This is a simple solution to allow any blogging platform or news publication to expose their existing Atom feeds with minimal effort.

Social interactivity

Below are a few ideas on how we could implement some important social interactivity features, many of which were popularized by Twitter.

Replies

A a user could reply to another post by creating an entry with a <link> element containing an attribute rel="related".

<entry>
    [...]
    <content>Content of the reply.</content>
    <link rel="related" href="https://timelines.domain.com/johndoe/a983d96f-dd05-4fe6-a18f-7e8eb15068ff" type="application/atom+xml"/>
</entry>

Retweets

Similarly, a retweet - or a repost - would use a rel="via" instead:

<entry>
    [...]
    <content>Retweet with a comment.</content>
    <link rel="via" href="https://timelines.domain.com/johndoe/435ffbb6-ed8f-406b-a39b-5118035d7737" type="application/atom+xml"/>
</entry>

Mentions

Mentions would work exactly as they do in most social networks today, but email addresses would replace usernames.

Hashtags

Hashtags could be implemented as they are today, or maybe use the optional <category> element specified in the Atom specification.

<entry>
    [...]
    <category term="election2020"/>
    <category term="economy"/>
</entry>

Identity

Something akin to verified accounts could be achieved using the existing certificate infrastructure and domain-based security. For example, the timeline status@digitalocean.com could be verified the same way one would verify that digitalocean.com belongs to DigitalOcean LLC.

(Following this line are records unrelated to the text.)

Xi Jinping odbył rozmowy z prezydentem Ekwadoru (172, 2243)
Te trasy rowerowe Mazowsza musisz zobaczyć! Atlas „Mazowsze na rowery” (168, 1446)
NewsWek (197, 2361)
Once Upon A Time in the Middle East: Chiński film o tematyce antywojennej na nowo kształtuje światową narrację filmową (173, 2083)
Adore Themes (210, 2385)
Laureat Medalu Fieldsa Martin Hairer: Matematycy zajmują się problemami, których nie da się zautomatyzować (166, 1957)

Posts could be signed the same way some organizations digitally sign their emails, or developers their commits on git.

Of course, remaining anonymous would be perfectly possible.

Curators

Technically, publishing the data is the easiest thing to do. The challenge is to distribute it and make it accessible in near real-time to as many curation providers is possible, so that each one of them can provide a different experience to their users.

One possible way to achieve this would be to rely on connecting the curators via a peer-to-peer network to exchange messages on updates made to timelines, using a sub-pub approach. The IPFS project is currently experimenting with various ways to create similar networks efficiently. A gossip protocol would be ideal if designed to mimic the topology of the graph formed by content, curators and users, and could help disseminate information in near real-time. The publishing of a new post, reply or mention would be broadcasted to the network, so that curators interested in updates to those timelines in particular could issue a request to refresh their content.

This is a critical piece of infrastructure that the World Wide Web is desperatly in need of to defend itself against the threat of closed platforms for which it's easier to implement. Put simply, the web needs to handle real-time in a decentralized way.

At a minimum, a curator on the network would subscribe to all the updates for all the timelines and categories that its users are following.

How the content is actually curated and rendered to the user is entirely up to the curator. What matters is choice.

Privacy

Not all timelines should be public. To allow users to choose who can see their private timeline, a simple protocol could be created to exchange a key between the timeline server and the curator:

  1. Alice's Curator requests access to Bob's timeline on her behalf;
  2. Bob's Timeline server presents the request from Alice to Bob;
  3. Bob accepts Alice's request;
  4. Bob's Timeline server generates a key specific to Alice and her curator;
  5. Alice's curator can access Bob's timeline by presenting the key obtained with the process above.

It would be perfectly possible to imagine some posts in a timeline being public, while others remain private. The timeline server would only serve the private posts if a key is present in the request.

Unsolved Problems

This is not the first attempt to separate the data from the applications. The father of the World Wide Web himself is one of the contributors to Solid, an architecture and a set of protocols with a similar goal. The ideas in this post are not incompatible with that vision. Where I believe we differ is in the need to define an open infrastructure to handle real-time information. I hope this leads to an attempt to create one.